Casi ocho mil hectáreas se incendiaron en lo que va del verano en el territorio uruguayo, de las cuales casi 4.000 son de campo y casi 2.000 del área forestal, según los datos que proporcionó este lunes la Dirección Nacional de Bomberos.

También se indicó que, pese a que los horarios de mayor riesgo son entre las horas 8 y 16 por las altas temperaturas, es entre la hora 16 y la medianoche que bomberos tiene la mayor cantidad de intervenciones.

En ese sentido, explicó que la causa es la intervención de "la mano de del hombre", que provoca muchos de los incendios.

Hasta el momento se han incinerado 7.951 hectáreas en todo el territorio, de las cuales 1.890 fueron en diciembre y 6.061 correspondientes a enero.

De la totalidad, 3.982 hectáreas correspondieron a zonas de campo, y 1.995 fueron de terrenos de forestación natural y artificial.

No están incluidas las cifras correspondientes a incendios en zonas metropolitanas, que alcanzan casi a las dos mil hectáreas.

En relación a datos comparativos entre enero de este año y del año pasado, un experto en el área indicó que "ha decrecido la cantidad de intervenciones este enero, pero en cantidad la cantidad de hectáreas es prácticamente la misma". 

Como reflexión en relación a las recientes lluvias en el país el profesional afirmó que "si bien las lluvias recibidas en algunas zonas del país nos dan relativa tranquilidad, no debemos olvidar que estamos en época estival". 

"Los suelos son hidratados rápidamente pero con las altas temperaturas esa agua se evapora y toda la vegetación queda en condiciones de incendio.
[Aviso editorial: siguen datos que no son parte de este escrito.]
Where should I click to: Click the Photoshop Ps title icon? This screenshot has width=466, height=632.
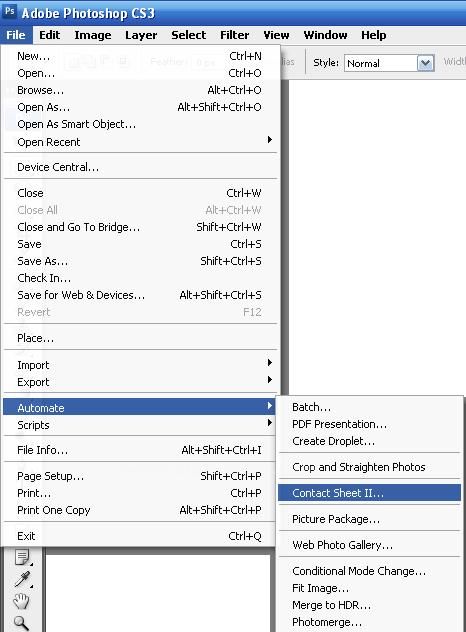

El mensaje a la población es que no se confíen de estas situaciones y que se mantengan alerta.", agregó.

Condiciones meteorológicas. Como invitado en la conferencia estuvo el meteorólogo Diego Vázquez Melo para dar su opinión, ya que el déficit hídrico vuelve más propensa la aparición de incendios. 

Vázquez Melo catalogó al corriente febrero como "un mes de inflexión de las actividades vinculadas con bomberos".

Además, anticipó que "es altamente probable que sea el mes de normalización del régimen pluviométrico del Uruguay. Esperamos en este mes frecuentes y abundantes precipitaciones".
 

Sin embargo, aclaró que el sureste será "la zona más demorada", agregando que "lo peor ya habría pasado, pero no debemos bajar la guardia".